Dataset records -
• • •

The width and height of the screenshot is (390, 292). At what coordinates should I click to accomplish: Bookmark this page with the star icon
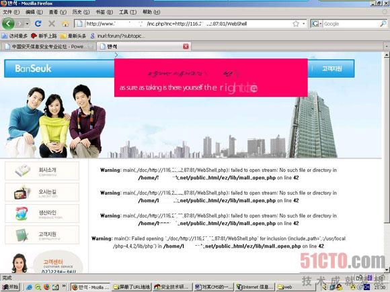click(296, 24)
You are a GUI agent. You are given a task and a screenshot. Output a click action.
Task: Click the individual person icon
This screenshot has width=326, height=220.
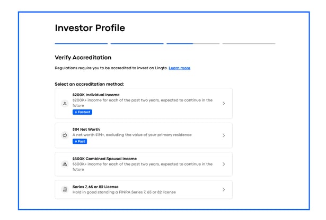tap(65, 104)
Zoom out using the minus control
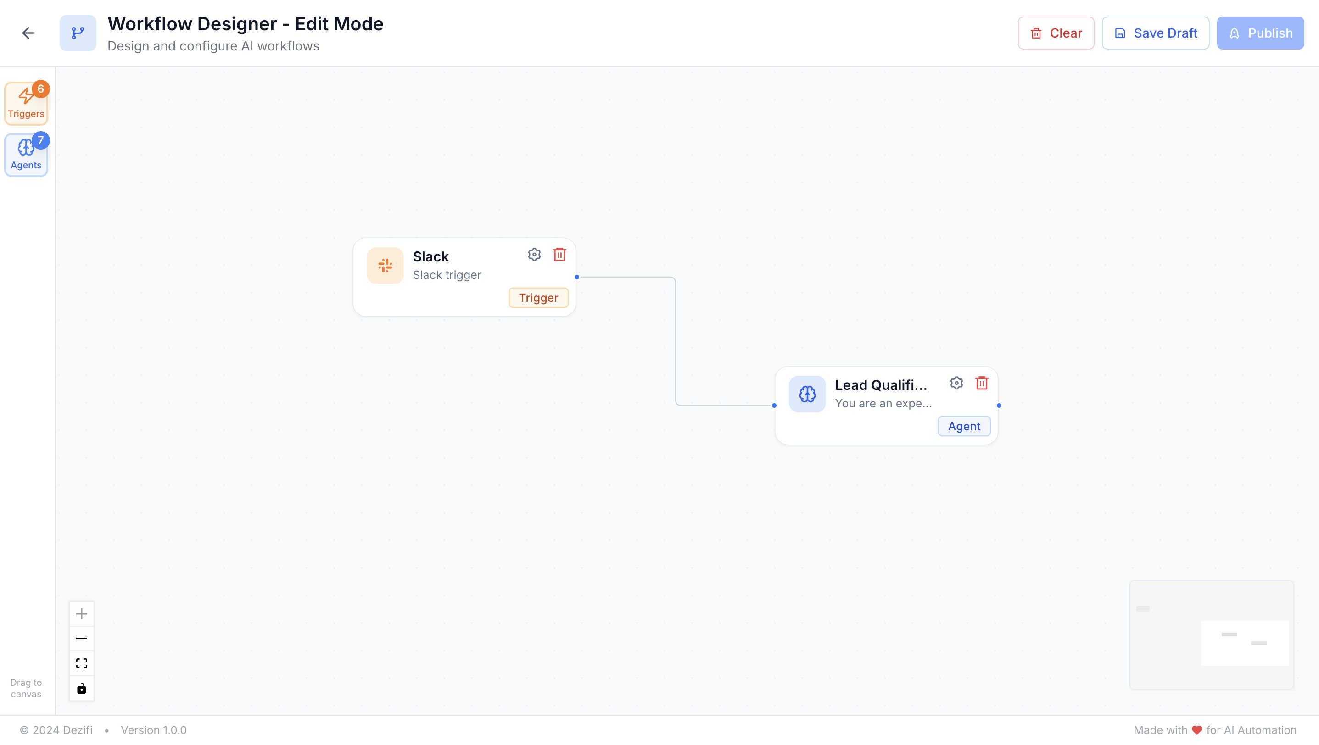This screenshot has width=1319, height=745. [81, 638]
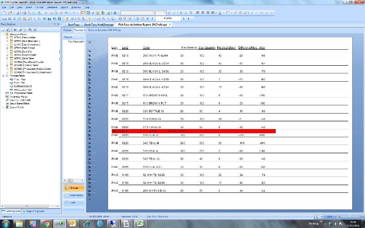The width and height of the screenshot is (365, 228).
Task: Open Stock Take WorkSheet.rpt document tab
Action: [x=99, y=24]
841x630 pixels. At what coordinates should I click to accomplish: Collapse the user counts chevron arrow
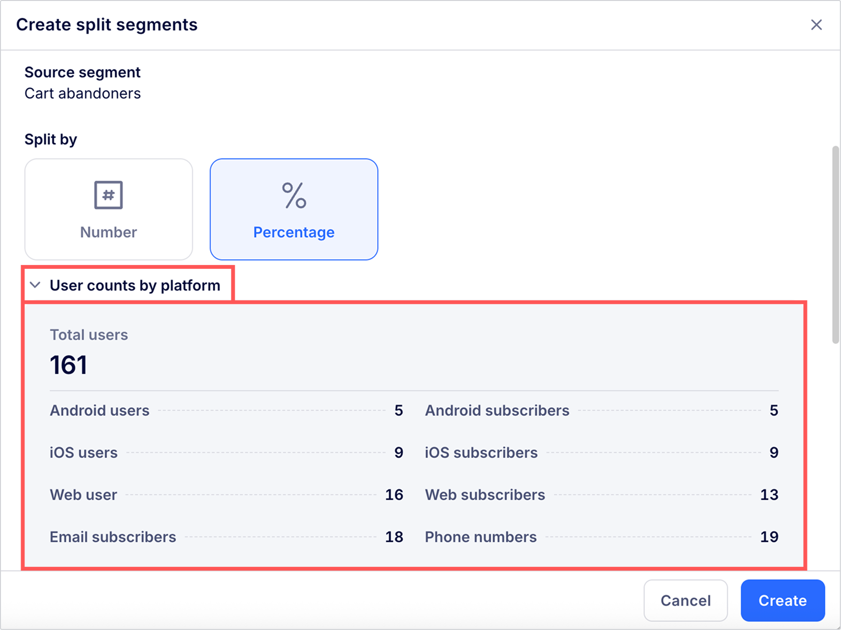[x=35, y=285]

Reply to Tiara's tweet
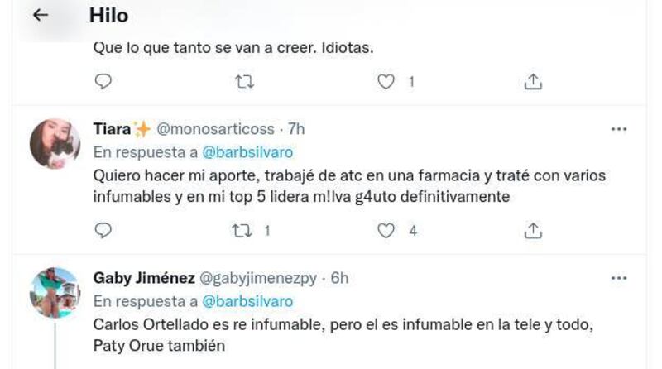(x=103, y=231)
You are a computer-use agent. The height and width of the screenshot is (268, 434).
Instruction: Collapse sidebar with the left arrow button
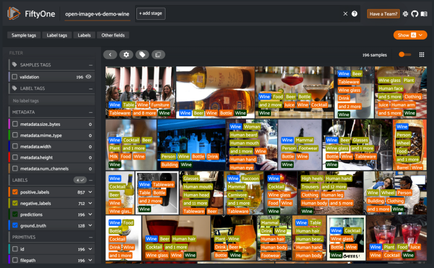point(110,55)
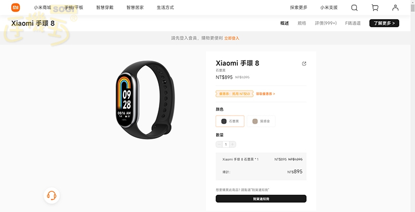
Task: Expand the 手機/平板 navigation menu
Action: [74, 8]
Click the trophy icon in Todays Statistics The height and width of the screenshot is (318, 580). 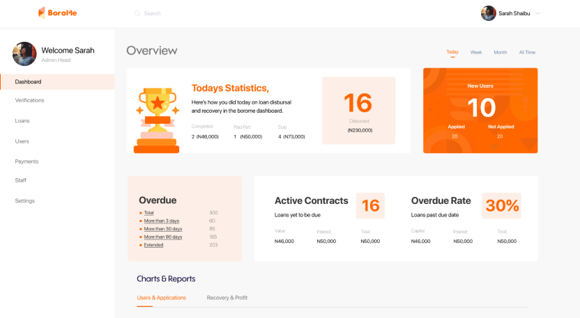point(157,120)
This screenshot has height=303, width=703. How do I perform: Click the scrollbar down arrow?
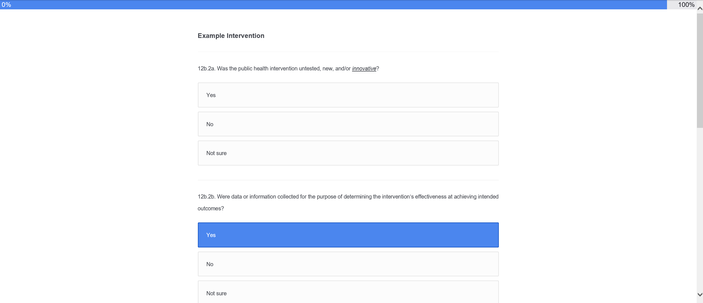(x=700, y=294)
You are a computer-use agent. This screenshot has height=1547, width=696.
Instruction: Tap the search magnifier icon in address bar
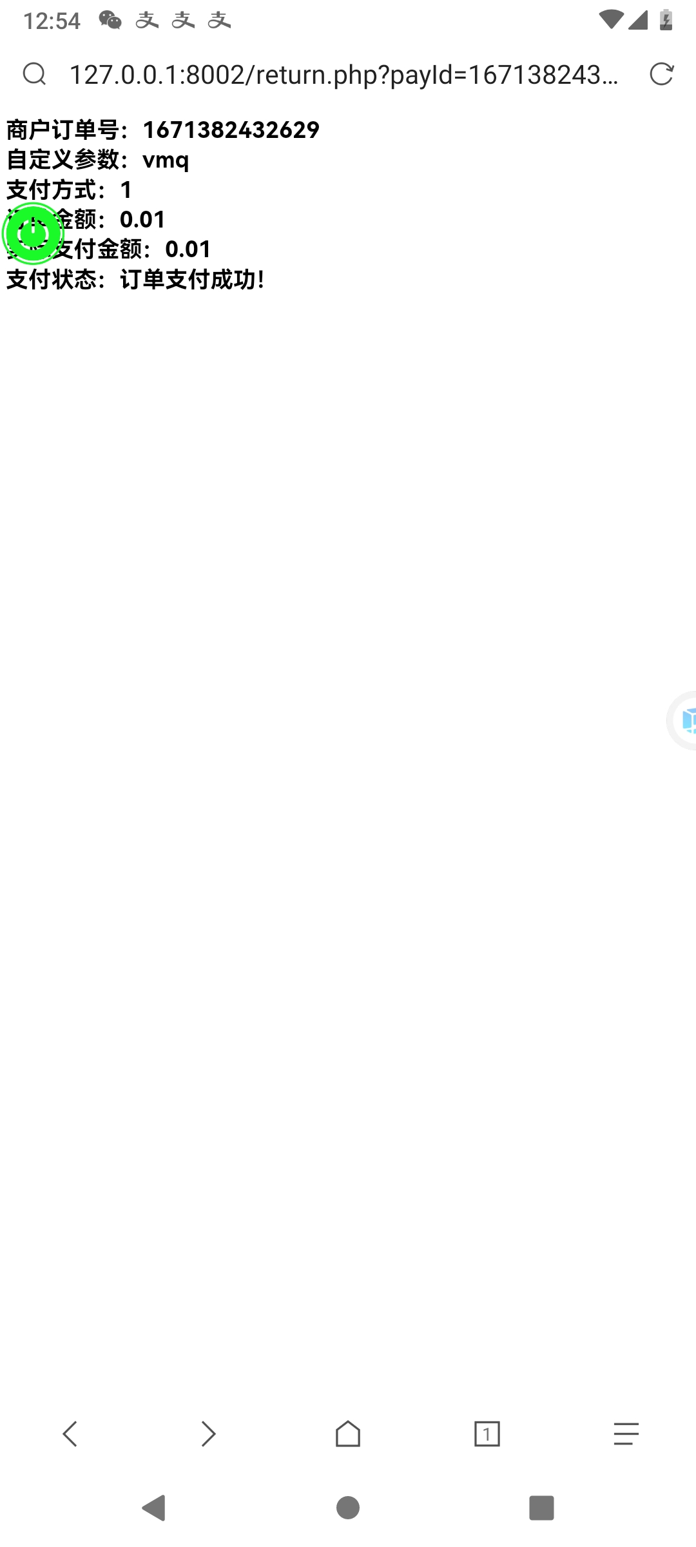34,74
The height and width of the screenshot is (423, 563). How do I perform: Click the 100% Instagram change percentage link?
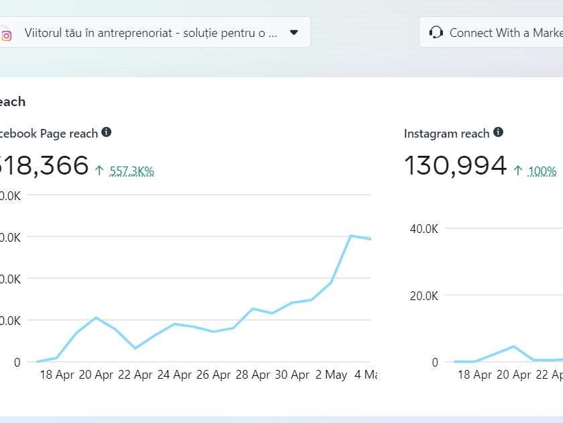coord(542,171)
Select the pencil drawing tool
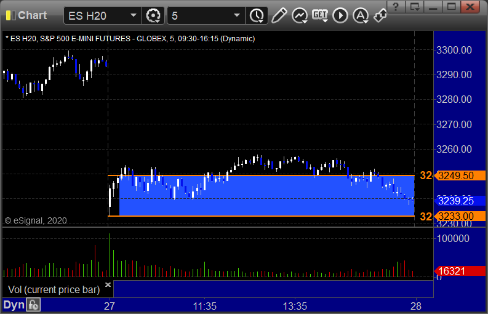The height and width of the screenshot is (314, 488). coord(279,15)
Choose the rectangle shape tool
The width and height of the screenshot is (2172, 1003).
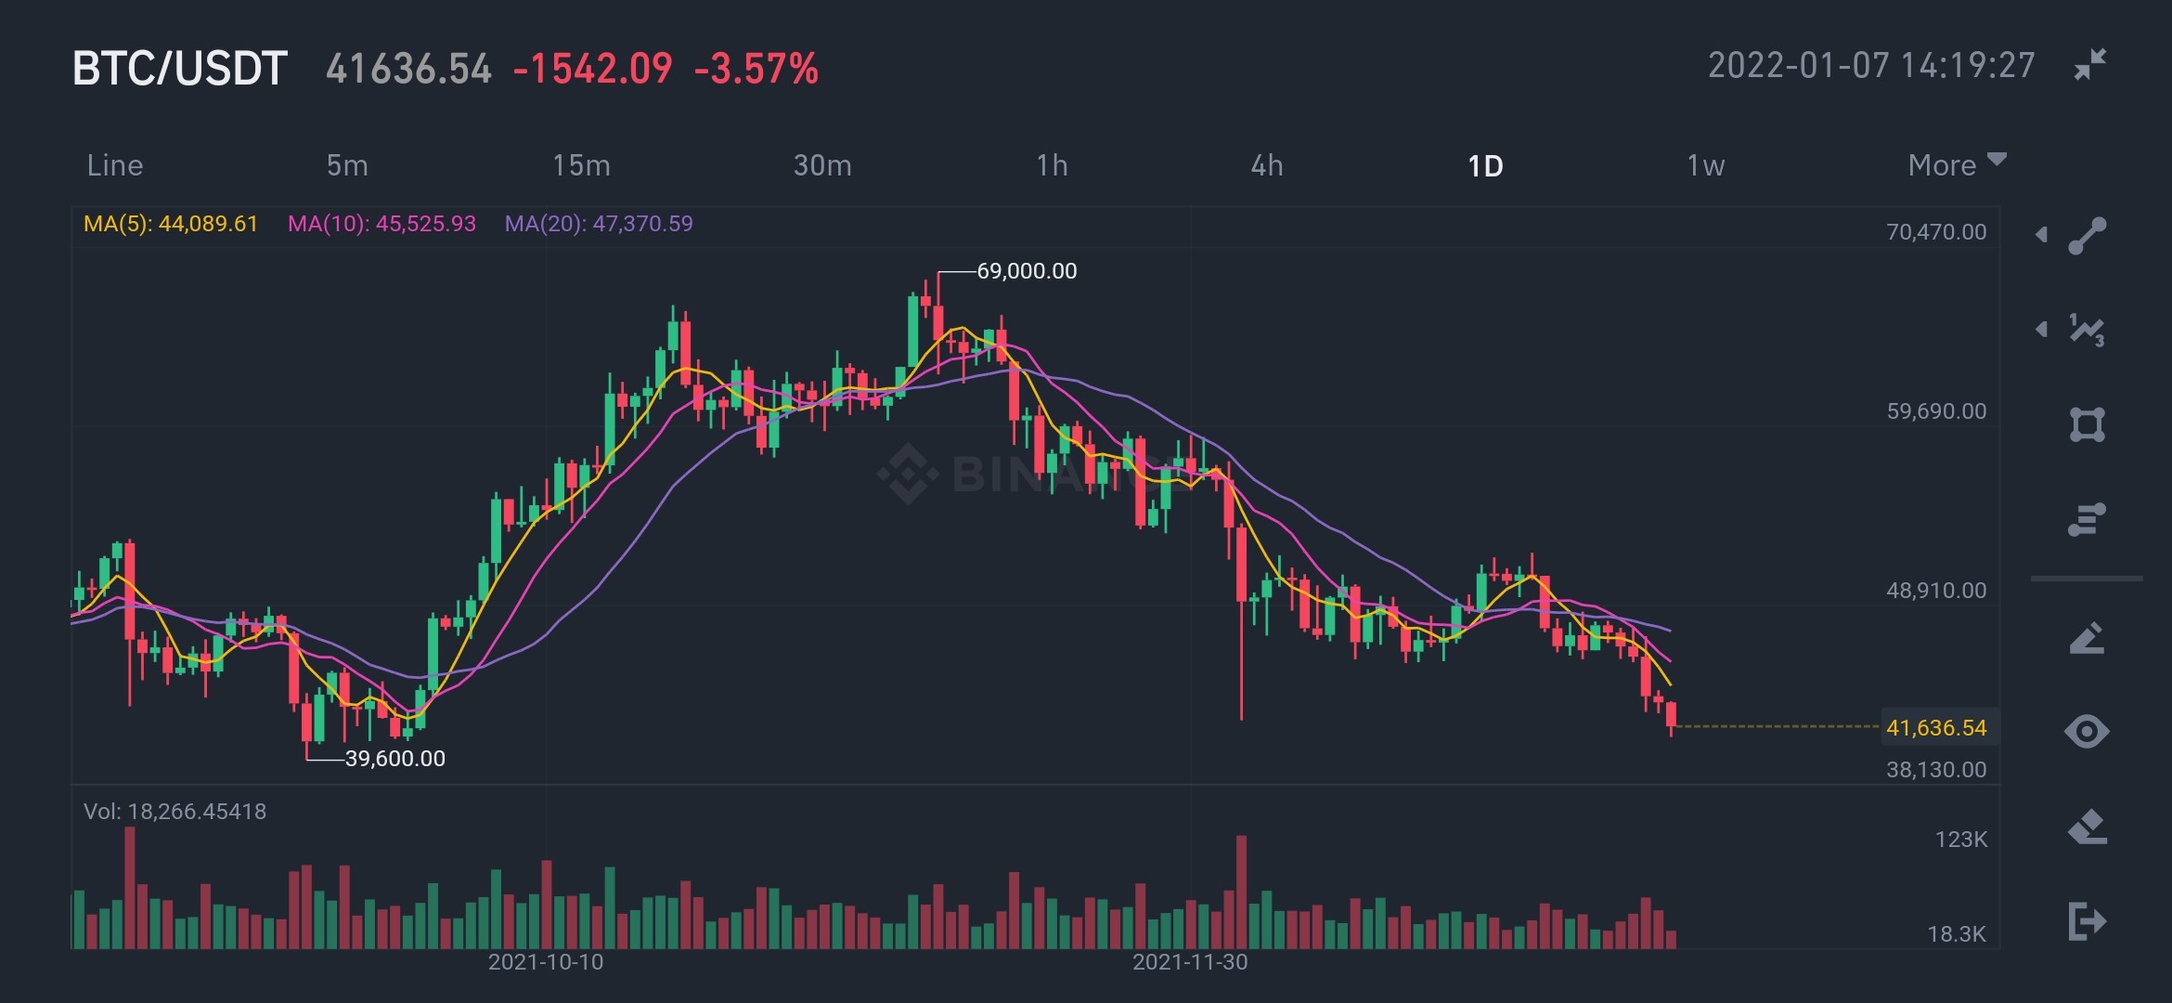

• • •

What is expected - Copy the lines of the dataset records word for word, starting at the first line and ending at the line that contains "(x=103, y=231)", with both ends included. Leave the pictures out of your copy.

Finished exercise -
The width and height of the screenshot is (390, 292). At what coordinates should I click to accomplish: Bookmark this page with the star icon
click(296, 24)
You are a GUI agent. You are given a task and a screenshot. Output a click action.
Task: Click the individual person icon
This screenshot has width=326, height=220.
tap(65, 104)
Zoom out using the minus control
This screenshot has width=1319, height=745. [81, 638]
The width and height of the screenshot is (365, 228).
Task: Open Stock Take WorkSheet.rpt document tab
Action: [x=99, y=24]
841x630 pixels. At what coordinates should I click to accomplish: Collapse the user counts chevron arrow
[x=35, y=285]

Reply to Tiara's tweet
(x=103, y=231)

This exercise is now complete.